Avrebbe mai potuto immaginare che quelle sue parole sarebbero state, per così dire, profetiche tanto da essere usate indirettamente come ingredienti per un’altra polemica che si è scatenata in questi giorni intorno a quella che già chiamano la “Las Vegas della Fede”? Tutto è nato dall’iniziativa di un personaggio foggiano, Luis Napolitano, 62 anni, pittore stravagante e sedicente miracolato di Padre Pio. Luis, che fino a qualche lustro fa amava farsi chiamare il “Mister Ok dauno” perché emulando il Mr. OK del Tevere, si tuffava a ogni Capodanno nelle acque – quando ancora c’era l’acqua – nel più nostrano Celone, il torrente foggiano che sfocia nel Candelaro.

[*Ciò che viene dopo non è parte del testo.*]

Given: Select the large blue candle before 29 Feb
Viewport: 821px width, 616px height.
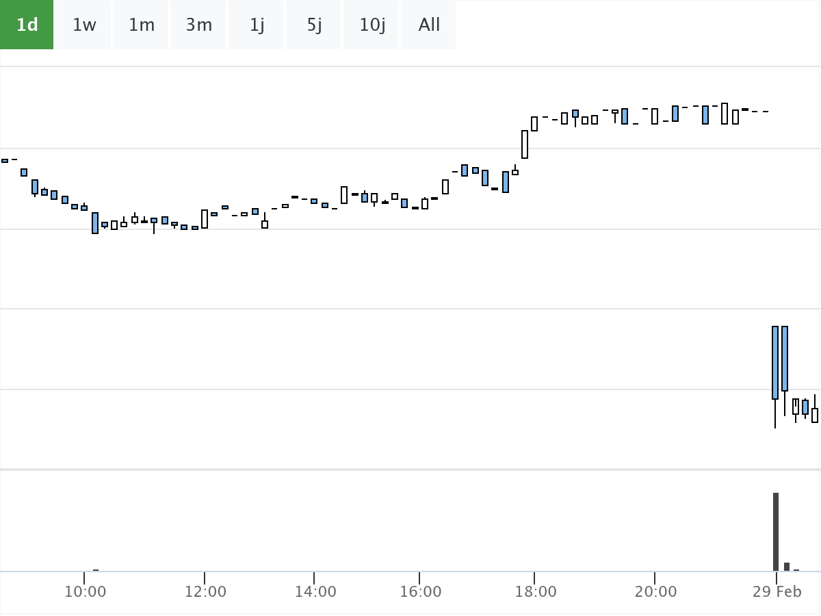Looking at the screenshot, I should point(775,363).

Luis, che nel gennaio di due anni fa attuò lo sciopero della fame per protestare contra la decisione di mettere in mostra le spoglie mortali di Padre Pio, non fa mistero di amare la ribalta della cronaca e non si sottrae a interviste e foto: come ha fatto recentemente facendosi fotografare per un settimanale con tanto di cartoncino in cui era raffigurato Padre Pio. Ma non era un souvenir, bensì un gioco modellato sul tipo del “Monopoli” dal titolo “Padre Pio è Mio”.

«Mi hanno dato quel gioco simile al Monopoli alla chiesa di Sant’Anna a Foggia – racconta Luis Napolitano  – sono rimasto disgustato; ma come, la vita di Padre Pio che diventa un giocattolo; la vita di un santo giocata coi dati…Non ci ho visto più dalla rabbia: sono andato a San Giovanni Rotondo per protestare, e lì ho trovato che nella saletta vicino alla chiesa mastodontica con pochi euro si può giocare a estrarre un numero per vincere qualche souvenir: Anche questa ci mancava».

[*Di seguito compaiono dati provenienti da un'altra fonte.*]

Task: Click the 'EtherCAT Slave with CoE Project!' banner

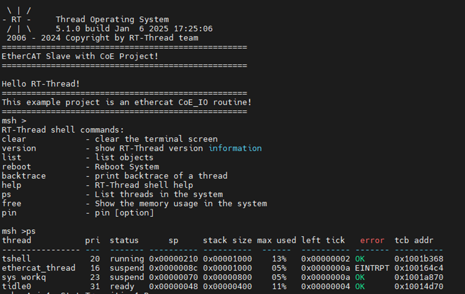Action: (80, 56)
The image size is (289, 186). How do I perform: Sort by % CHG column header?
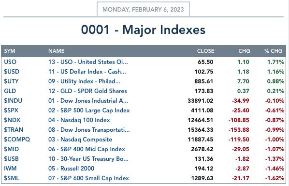click(273, 51)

Sarebbe, insomma, quella del Monopoli “santificato” l’ultima trovata dei Frati Cappuccini, che aggiunta all’altra iniziativa che riguarda una specie di pesca di beneficienza coi numerini pescati da un bussolotto proprio in una sala poco lontana dal tempio progettato da Renzo Piano, avrebbe fatto storcere la bocca a tanti fedeli e a diversi commercianti venditori di medagliette e di “ricordini” vari. Insomma, una Las Vegas senza tanta metafora, e proprio all’ombra di un Santuario che richiama milioni di pellegrini che, involontariamente, finiscono per alimentare un business che a molti appare indicibile e sconveniente.

Chi ha permesso tutto ciò? I vertici dell’associazione “Padre Pio l’Uomo della Sofferenza”, che ha sede a Torino e che ha portato in Tribunale diverse volte i Cappuccini per la questione della esposizione della salma di Padre Pio e per altro ancora, hanno diramato una dura presa di posizione ufficiale: «E’ stato pubblicato un articolo dal quale emerge che i frati di San Giovanni Rotondo hanno trasformato la Chiesa consacrata da padre Pio, il primo luglio del 1959, in una casa di gioco d’azzardo, detti frati responsabili del convento non hanno il minimo pudore, a presentare nel periodo delle feste di Natale e capodanno il gioco da tavolo tipo "Monopoli". Si ritiene vergognosa e sacrilega, la scelta di questo giocattolo per far soldi. Il giornalista Giuseppe Saldutto, nella sua qualità di vice presidente dell’Associazione Pro Padre Pio – l’Uomo della Sofferenza, chiede le dimissioni dei responsabili del convento di Santa Maria delle Grazie dai loro incarichi, e in particolare del padre guardiano, padre Maria Carlos Laborde, di padre Gianmaria Digiorgio, economo del convento, del rettore padre Francesco Di Leo, e del responsabile dell’emittente Tele Padre Pio, Stefano Campanella, quale responsabile del gioco prodotto esecutivamente da "TelePadrePio", come si evince dal marchio sulla scatola del giocattolo».